2018’s Number One Risk

Jared Dillian | The 10th Man
December 21, 2017

To find the market’s biggest weakness, a good place to look is at the most crowded movie theater with the smallest exit.

European bonds.

You’ve probably seen the charts of European high yield floating around, so I won’t reproduce it here. Yields in the low 2s for BB credits. There was also a European corporate issuer that managed to issue BBB bonds at negative yields a few weeks ago. I think that might have been the top.

No shortage of stupid things these days:

But European bonds are potentially the stupidest. Maybe even stupider than bitcoin!

Although there is nothing stupid about it—the ECB has been buying every bond in sight, and there’s lots of money to be made frontrunning central banks.
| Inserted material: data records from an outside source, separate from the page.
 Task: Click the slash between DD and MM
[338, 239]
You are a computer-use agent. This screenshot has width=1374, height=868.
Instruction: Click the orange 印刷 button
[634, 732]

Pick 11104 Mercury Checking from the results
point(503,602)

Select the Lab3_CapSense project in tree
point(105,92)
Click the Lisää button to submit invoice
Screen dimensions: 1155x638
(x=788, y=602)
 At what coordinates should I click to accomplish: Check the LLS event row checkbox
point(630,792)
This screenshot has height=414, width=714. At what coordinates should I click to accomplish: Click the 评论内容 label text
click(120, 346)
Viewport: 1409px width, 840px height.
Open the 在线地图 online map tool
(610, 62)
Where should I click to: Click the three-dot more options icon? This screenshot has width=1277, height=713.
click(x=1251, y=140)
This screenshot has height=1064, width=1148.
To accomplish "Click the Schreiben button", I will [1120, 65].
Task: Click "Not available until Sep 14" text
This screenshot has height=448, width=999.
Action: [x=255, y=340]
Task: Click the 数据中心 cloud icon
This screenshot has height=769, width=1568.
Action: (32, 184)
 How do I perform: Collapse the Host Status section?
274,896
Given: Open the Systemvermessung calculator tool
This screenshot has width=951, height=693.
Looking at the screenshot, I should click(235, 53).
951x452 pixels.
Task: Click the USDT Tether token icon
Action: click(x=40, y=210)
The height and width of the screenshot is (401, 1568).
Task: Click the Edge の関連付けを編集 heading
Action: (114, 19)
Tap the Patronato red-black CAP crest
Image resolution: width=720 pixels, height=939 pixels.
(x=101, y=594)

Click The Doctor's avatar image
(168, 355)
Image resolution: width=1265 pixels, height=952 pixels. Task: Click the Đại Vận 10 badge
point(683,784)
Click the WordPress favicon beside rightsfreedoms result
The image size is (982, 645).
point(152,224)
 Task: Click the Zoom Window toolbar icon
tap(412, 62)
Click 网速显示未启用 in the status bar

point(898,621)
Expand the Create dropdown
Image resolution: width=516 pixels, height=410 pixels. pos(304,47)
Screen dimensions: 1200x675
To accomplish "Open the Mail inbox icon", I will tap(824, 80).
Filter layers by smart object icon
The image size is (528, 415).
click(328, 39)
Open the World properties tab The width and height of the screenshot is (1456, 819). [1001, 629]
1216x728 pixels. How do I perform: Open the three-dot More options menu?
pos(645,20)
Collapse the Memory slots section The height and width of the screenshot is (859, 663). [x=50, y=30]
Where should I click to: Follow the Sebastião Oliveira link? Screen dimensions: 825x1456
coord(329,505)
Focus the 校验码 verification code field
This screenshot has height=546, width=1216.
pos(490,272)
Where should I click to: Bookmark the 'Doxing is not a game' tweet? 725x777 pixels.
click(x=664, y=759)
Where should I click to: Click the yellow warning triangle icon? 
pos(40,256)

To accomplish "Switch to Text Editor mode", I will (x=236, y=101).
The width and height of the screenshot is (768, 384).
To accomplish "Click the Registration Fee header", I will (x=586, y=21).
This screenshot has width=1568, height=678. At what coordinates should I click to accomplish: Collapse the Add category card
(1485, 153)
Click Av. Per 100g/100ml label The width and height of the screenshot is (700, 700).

Still, it’s possible that we’ve reached the logical limit of emergency monetary policy, and the ECB is going to have to exit sometime in the near future. The question is: how are they going to exit without blowing up the bond market?

And it’s not just the European bond market. The effects have been transmitted to other bond markets as well, like our own. If the ECB exits, or, heaven forbid, the BOJ tries to exit as the same time—and screws it up—there is a potential for a real meltdown.

What would a meltdown look like? Fact: any time ten year yields have backed up 200 basis points, there has been a crisis. You have to go back to 1994 for the last one. And we even had a mini-crisis in 2013, which we called the taper tantrum.

If tens backed up from 2.3% to 4.3%, it would be a crisis of gargantuan proportions.

What is the probability that it will happen?

Disorderlies

It’s tough to think of these things in terms of probabilities. For example, it’s very probable that the ECB will begin its exit next year. But what is the probability that they screw it up?

It’s literally impossible to handicap. You can’t quantify it. But again: crowded theater, small exit, so you know the unwind has the potential to be disorderly if the ECB is careless about how they exit.

Anyone who has seen markets in action (at least, for a decade or more) knows that selling can lead to more selling, which can lead to more selling, otherwise known as a cascading effect. Nobody under 30 knows what this looks like. I actually had a very funny conversation with some high yield guys a few weeks ago. They were laughing at one of their junior traders, who was getting a bit panicked as he watched the index sell off… a point. “This is getting out of control,” he said.

I am not much interested in the bond market until you get tens to 4, investment grade to 7, and high yield to 12. I will turn into High Yield Harry if you get yields out to 12%.

Those sound like impossible levels, but you just have to dream a little bigger, dear readers. Remember: cash is an option to buy something cheaper in the future. If yields do get out to 12%, and you don’t have the cash to take advantage of it, you are going to be kicking your own butt all the way down the street.

How to Play the Rally

It is waaaaay too early to be thinking about this, but if you are going to try and pick a bottom in the throes of a bear market, it is a lot smarter to do it in the high yield market than the stock market.

It’s hard to get hurt too badly when you’re getting paid 12-14% to wait for a bottom. Stocks are a different story. Stocks can go down forever. In 2009, it really seemed like they were going down forever. That is too scary for me.

But I really like buying credit in bear markets and I also like buying converts. Go back and look at high yield and convert mutual funds coming out of bear markets. You’re talking about 30-40% returns, especially on the lower-quality stuff. On a risk-adjusted basis, it’s a lot better than stocks.

In the meantime, there is nothing to do. I told Daily Dirtnap readers earlier this week that I am trying to get as close to all cash as I can. As I’ve said a million times before, for the first time in a long time, you are getting paid to hold cash.

It has been a really long freaking time since there was a stock or a bond that looked attractive on a valuation basis. Just because something is going up doesn’t mean it is attractive. The old-timers know: there is a cycle. It may not seem like it, but there is.